To ensure that your model doesn't just fit one specific data set, you should verify the model found by the selection procedure on a new set of data. You can also take the original data set, randomly divide it into two parts, use one part to select a model, and then verify the fit on the second part. This procedure helps ensure that the model you select will apply to other data sets. Go to the section on stepwise procedures with automatic validation to learn about commands that can partition your data automatically and calculate validation statistics.
All of the analyses that include automatic stepwise procedures in Minitab include the following procedures. The following methods let you quickly evaluate a high number of different models in terms of their model summary statistics for the data that you use to build the model.
The stepwise procedure that Minitab can automatically perform with a test data set is called forward selection with validation with a test data set. In this procedure, the initial model is empty or includes model terms that you specifically select. Then, Minitab adds the next potential term with the smallest p-value at each step. Minitab calculates the test R2 for the model at each step as the R2 value for the model on the test data set. The model results that Minitab presents are for the model with the maximum value of the test R2 value.
For Fit Regression Model, you can choose a second validation technique to perform with stepwise selection called forward selection with k-fold cross-validation. In k-fold cross-validation, Minitab divides the dataset into k subsets. These subsets are called folds. Most often, validation uses 10 folds, but other numbers are possible. The folds have as close to equal numbers of observations as possible. Minitab performs forward selection k times. For each forward selection, k–1 folds are the training data set and the last fold is the test data set. As in other forward selection procedures, the initial model is empty or includes model terms that you specifically select. Then, Minitab adds the next potential term with the smallest p-value at each step. For each step, Minitab calculates the k-fold stepwise R2 value by combining the information from the different stepwise selection procedures.

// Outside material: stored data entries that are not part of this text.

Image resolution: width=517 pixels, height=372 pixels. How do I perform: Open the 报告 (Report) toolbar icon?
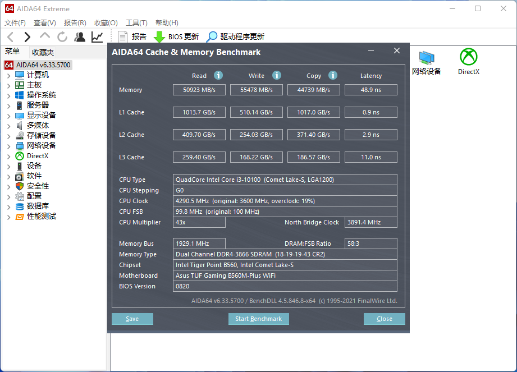(123, 36)
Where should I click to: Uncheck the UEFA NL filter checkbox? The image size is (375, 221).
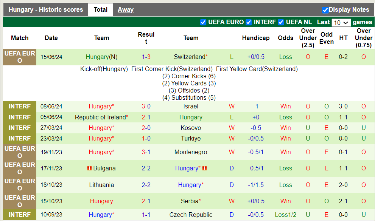(x=280, y=22)
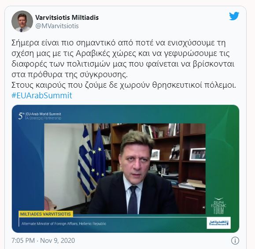Image resolution: width=255 pixels, height=249 pixels.
Task: Open the Varvitsiotis Miltiadis display name
Action: point(67,18)
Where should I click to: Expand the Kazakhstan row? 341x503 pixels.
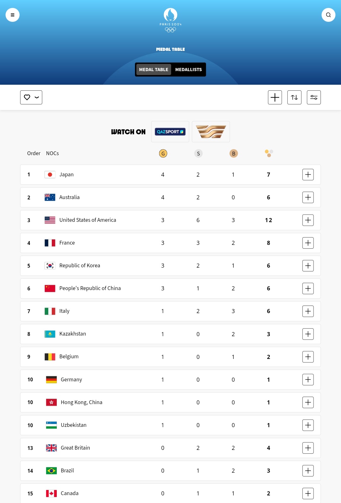[308, 334]
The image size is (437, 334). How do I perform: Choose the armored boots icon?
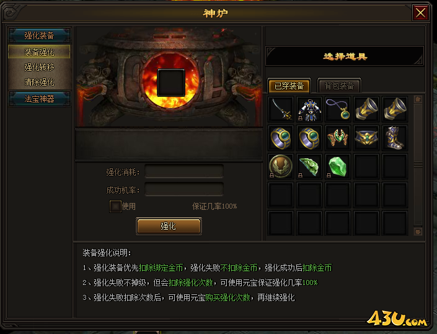395,138
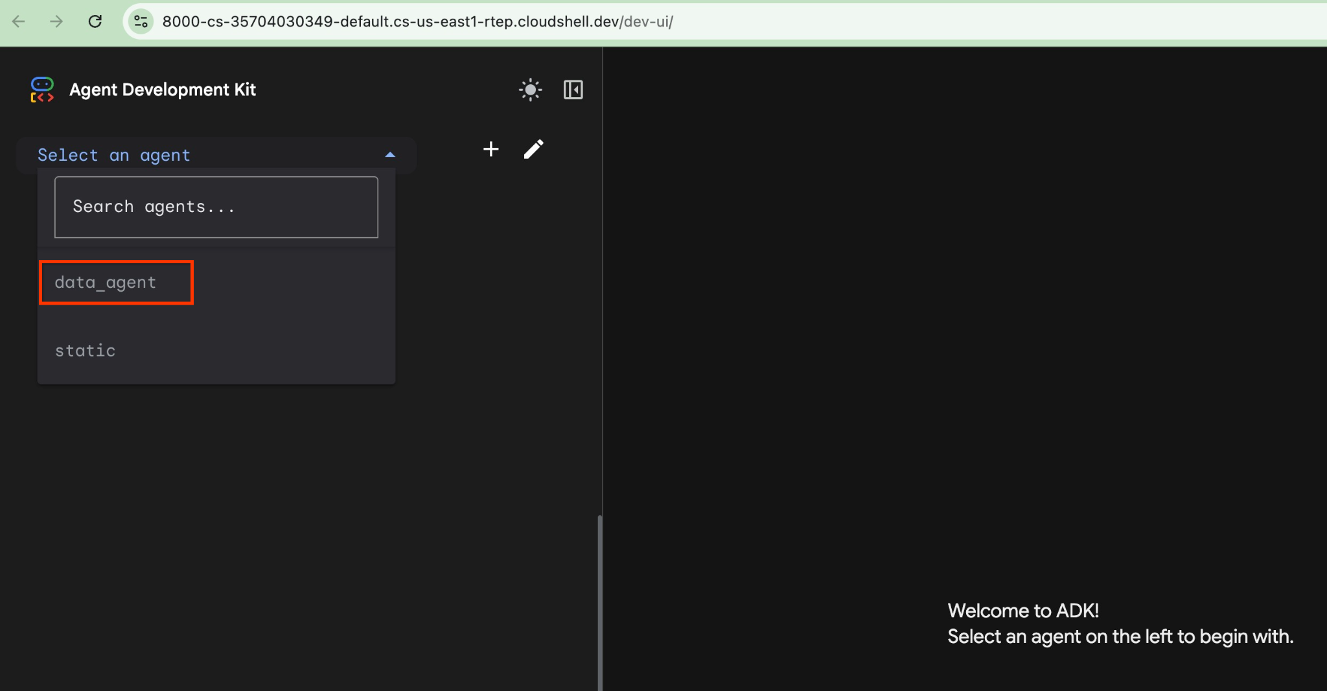Choose static from the agent list
The image size is (1327, 691).
(x=86, y=351)
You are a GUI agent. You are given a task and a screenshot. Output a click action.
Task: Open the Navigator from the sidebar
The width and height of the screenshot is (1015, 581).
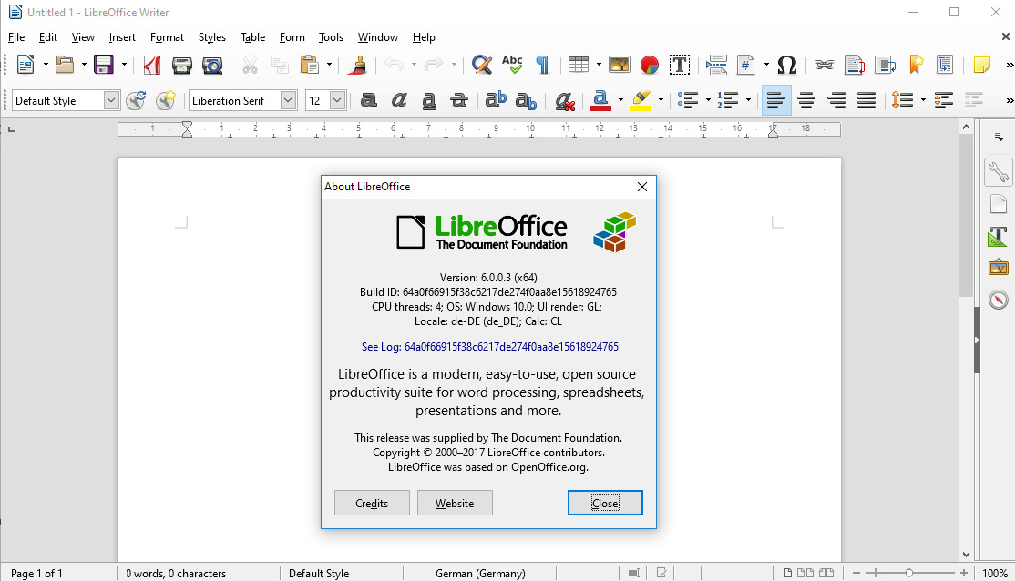998,299
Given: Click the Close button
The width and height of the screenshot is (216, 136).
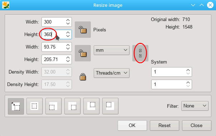Looking at the screenshot, I should [x=197, y=125].
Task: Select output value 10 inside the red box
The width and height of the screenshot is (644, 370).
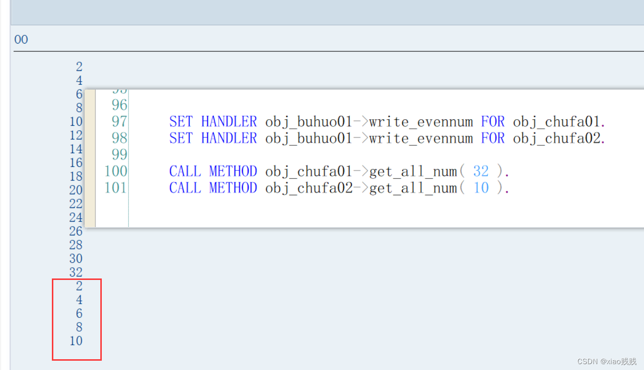Action: pos(76,341)
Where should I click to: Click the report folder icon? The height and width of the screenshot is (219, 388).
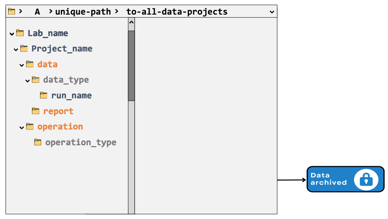[x=35, y=111]

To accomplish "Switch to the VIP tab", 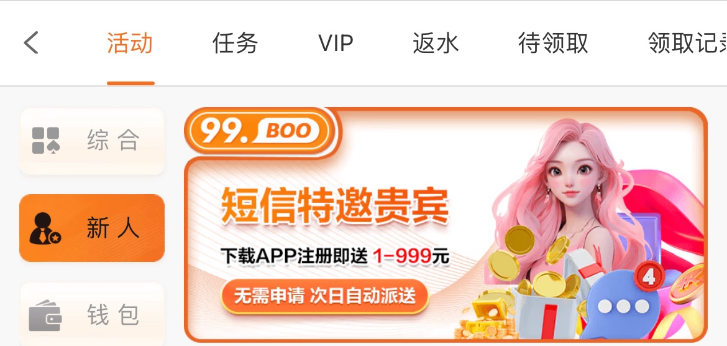I will [x=336, y=43].
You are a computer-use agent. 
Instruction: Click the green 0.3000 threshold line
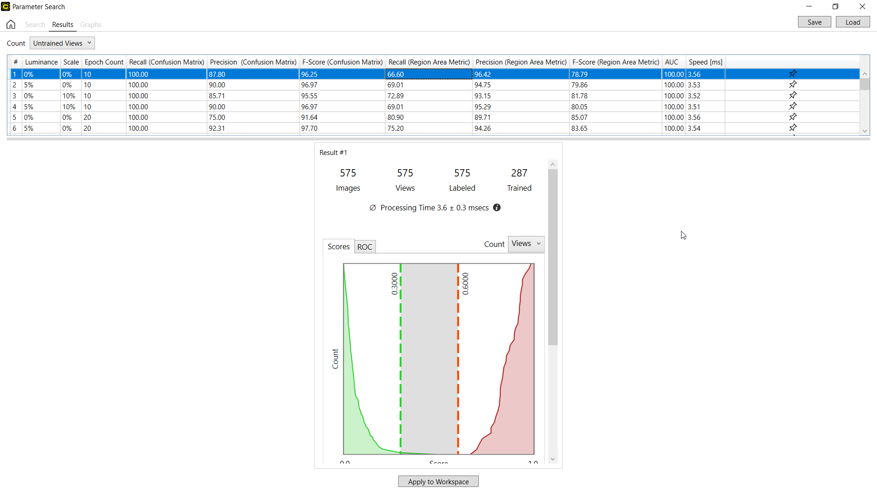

A hierarchical model is a model where for each term in the model, all lower order terms contained in it must also be in the model. For example, suppose there is a model with four factors: A, B, C, and D. If the term A * B * C is in the model then the terms A, B, C, A*B, A*C, and B*C must also be in the model, though any terms with D do not have to be in the model.
The terms that enter or leave a model at a step depend on the specifications for hierarchy. By default, Minitab Statistical Software requires a hierarchical model at each step, requires hierarchy for all terms, and allows only one term to enter the model at each step. These settings limit the terms that Minitab considers at each step. For example, a two-way interaction cannot enter the model unless both of the lower-order terms in the interaction are already in the model. You can adjust these settings by clicking Hierarchy when you select a stepwise method.
Best subsets regression is an automated tool used in the exploratory stages of model building to identify a useful subset of predictors. The procedure displays model summary results for the number of models that you request for each size: models with one predictor, models with two predictors, and so on. The models that display have the highest values of R2 among the possible models of that size. To use best subsets regression in Minitab, choose .
As an automatic selection procedure, best subsets regression shares many problems with stepwise regression. The procedure cannot use specialized knowledge that an analyst has, nor is there any guarantee that different criteria identify the same model. Correlations among the predictors can make the identification of the best models more difficult. Validation of the model with new data increases the confidence you can have in the performance of the model.
Best subsets is an analysis in Minitab Statistical Software. Stepwise regression is an option in several analyses. Both of these automated model selection techniques provide information about the fit of several different models. From the different models, you can identify any models that deserve further exploration.
|Characteristic||Best Subsets Regression||Stepwise regression|
|Models considered||All possible models for the predictors.||A sequence of models chosen by the statistical significance of the terms.|
|Number of predictors to consider||Up to 31 free predictors, plus any predictors that you require in every model.||No set limit.|
|Types of predictors||Numeric columns in the worksheet.||Text or numeric columns plus interaction terms and other higher-order terms.|
|Types of response variables||One numeric column.||Different analyses in Minitab can analyze different types of response variables. For stepwise regression, you can choose an analysis for a continuous response variable, a binary response variable, or a Poisson response variable.|
|Results||The results include model summary statistics that explore the fit of the data. To view full regression results, such as residual plots, explore your chosen model in an analysis like Fit Regression Model.||The analysis displays full regression results for the optimal model according to a criterion that you select. You can also choose to look at model summary statistics for each step in the procedure.|